═════ Data extract
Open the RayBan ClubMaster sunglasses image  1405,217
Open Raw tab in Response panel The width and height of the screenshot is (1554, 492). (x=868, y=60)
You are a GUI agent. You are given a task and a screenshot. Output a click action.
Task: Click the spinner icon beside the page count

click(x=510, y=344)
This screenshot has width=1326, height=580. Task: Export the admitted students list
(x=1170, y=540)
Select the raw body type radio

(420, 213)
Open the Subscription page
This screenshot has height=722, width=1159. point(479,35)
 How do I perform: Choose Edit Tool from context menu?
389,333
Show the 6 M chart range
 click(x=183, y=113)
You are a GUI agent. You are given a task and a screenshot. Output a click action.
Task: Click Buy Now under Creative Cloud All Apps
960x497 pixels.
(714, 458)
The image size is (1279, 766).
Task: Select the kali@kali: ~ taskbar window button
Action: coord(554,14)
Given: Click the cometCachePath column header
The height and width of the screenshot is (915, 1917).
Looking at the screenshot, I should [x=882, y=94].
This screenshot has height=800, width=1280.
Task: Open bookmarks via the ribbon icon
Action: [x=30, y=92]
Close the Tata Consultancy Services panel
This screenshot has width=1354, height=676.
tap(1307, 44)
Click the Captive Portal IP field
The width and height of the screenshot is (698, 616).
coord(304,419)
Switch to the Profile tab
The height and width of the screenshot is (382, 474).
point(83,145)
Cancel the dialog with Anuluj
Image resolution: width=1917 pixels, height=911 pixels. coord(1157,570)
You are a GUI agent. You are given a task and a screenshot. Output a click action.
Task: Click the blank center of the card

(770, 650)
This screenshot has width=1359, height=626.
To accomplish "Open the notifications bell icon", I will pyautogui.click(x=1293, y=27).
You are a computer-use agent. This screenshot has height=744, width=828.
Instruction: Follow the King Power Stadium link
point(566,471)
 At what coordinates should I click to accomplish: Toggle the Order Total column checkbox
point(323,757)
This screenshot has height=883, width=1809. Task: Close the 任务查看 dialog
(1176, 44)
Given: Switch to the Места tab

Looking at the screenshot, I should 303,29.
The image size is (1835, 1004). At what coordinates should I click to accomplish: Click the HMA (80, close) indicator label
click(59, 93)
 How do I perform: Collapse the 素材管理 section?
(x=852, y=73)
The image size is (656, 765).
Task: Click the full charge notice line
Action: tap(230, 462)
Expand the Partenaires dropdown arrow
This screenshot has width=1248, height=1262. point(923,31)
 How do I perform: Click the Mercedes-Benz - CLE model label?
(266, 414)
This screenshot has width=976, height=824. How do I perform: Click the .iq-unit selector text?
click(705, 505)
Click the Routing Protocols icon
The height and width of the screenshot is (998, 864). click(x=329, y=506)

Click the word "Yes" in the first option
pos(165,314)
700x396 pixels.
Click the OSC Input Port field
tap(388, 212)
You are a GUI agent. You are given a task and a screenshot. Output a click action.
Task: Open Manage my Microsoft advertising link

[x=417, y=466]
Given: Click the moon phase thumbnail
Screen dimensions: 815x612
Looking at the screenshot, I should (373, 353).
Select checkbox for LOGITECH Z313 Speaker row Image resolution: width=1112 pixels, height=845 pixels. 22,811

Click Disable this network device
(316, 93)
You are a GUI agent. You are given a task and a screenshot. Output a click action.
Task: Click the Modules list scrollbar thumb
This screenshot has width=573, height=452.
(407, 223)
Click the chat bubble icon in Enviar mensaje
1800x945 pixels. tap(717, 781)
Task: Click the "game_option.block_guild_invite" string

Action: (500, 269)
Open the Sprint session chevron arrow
══════════
| Instructions for the task |
Would you copy out all the entries above without changing a single character?

| Expected answer |
Open the RayBan ClubMaster sunglasses image  1405,217
Open Raw tab in Response panel The width and height of the screenshot is (1554, 492). (x=868, y=60)
You are a GUI agent. You are given a task and a screenshot. Output a click action.
Task: Click the spinner icon beside the page count

click(x=510, y=344)
This screenshot has width=1326, height=580. Task: Export the admitted students list
(x=1170, y=540)
Select the raw body type radio

(420, 213)
Open the Subscription page
This screenshot has height=722, width=1159. point(479,35)
 How do I perform: Choose Edit Tool from context menu?
389,333
Show the 6 M chart range
 click(x=183, y=113)
You are a GUI agent. You are given a task and a screenshot. Output a click action.
Task: Click Buy Now under Creative Cloud All Apps
960x497 pixels.
(714, 458)
The image size is (1279, 766).
Task: Select the kali@kali: ~ taskbar window button
Action: coord(554,14)
Given: Click the cometCachePath column header
The height and width of the screenshot is (915, 1917).
Looking at the screenshot, I should [x=882, y=94].
This screenshot has height=800, width=1280.
Task: Open bookmarks via the ribbon icon
Action: [x=30, y=92]
Close the Tata Consultancy Services panel
This screenshot has width=1354, height=676.
tap(1307, 44)
Click the Captive Portal IP field
The width and height of the screenshot is (698, 616).
coord(304,419)
Switch to the Profile tab
The height and width of the screenshot is (382, 474).
point(83,145)
Cancel the dialog with Anuluj
Image resolution: width=1917 pixels, height=911 pixels. coord(1157,570)
You are a GUI agent. You are given a task and a screenshot. Output a click action.
Task: Click the blank center of the card

(770, 650)
This screenshot has width=1359, height=626.
To accomplish "Open the notifications bell icon", I will pyautogui.click(x=1293, y=27).
You are a computer-use agent. This screenshot has height=744, width=828.
Instruction: Follow the King Power Stadium link
point(566,471)
 At what coordinates should I click to accomplish: Toggle the Order Total column checkbox
point(323,757)
This screenshot has height=883, width=1809. Task: Close the 任务查看 dialog
(1176, 44)
Given: Switch to the Места tab

Looking at the screenshot, I should 303,29.
The image size is (1835, 1004). At what coordinates should I click to accomplish: Click the HMA (80, close) indicator label
click(59, 93)
 How do I perform: Collapse the 素材管理 section?
(x=852, y=73)
The image size is (656, 765).
Task: Click the full charge notice line
Action: tap(230, 462)
Expand the Partenaires dropdown arrow
This screenshot has width=1248, height=1262. point(923,31)
 How do I perform: Click the Mercedes-Benz - CLE model label?
(266, 414)
This screenshot has width=976, height=824. How do I perform: Click the .iq-unit selector text?
click(705, 505)
Click the Routing Protocols icon
The height and width of the screenshot is (998, 864). click(x=329, y=506)

Click the word "Yes" in the first option
pos(165,314)
700x396 pixels.
Click the OSC Input Port field
tap(388, 212)
You are a GUI agent. You are given a task and a screenshot. Output a click action.
Task: Open Manage my Microsoft advertising link

[x=417, y=466]
Given: Click the moon phase thumbnail
Screen dimensions: 815x612
Looking at the screenshot, I should (373, 353).
Select checkbox for LOGITECH Z313 Speaker row Image resolution: width=1112 pixels, height=845 pixels. 22,811

Click Disable this network device
(316, 93)
You are a GUI agent. You are given a task and a screenshot. Output a click action.
Task: Click the Modules list scrollbar thumb
This screenshot has width=573, height=452.
(407, 223)
Click the chat bubble icon in Enviar mensaje
1800x945 pixels. tap(717, 781)
Task: Click the "game_option.block_guild_invite" string

Action: (500, 269)
Open the Sprint session chevron arrow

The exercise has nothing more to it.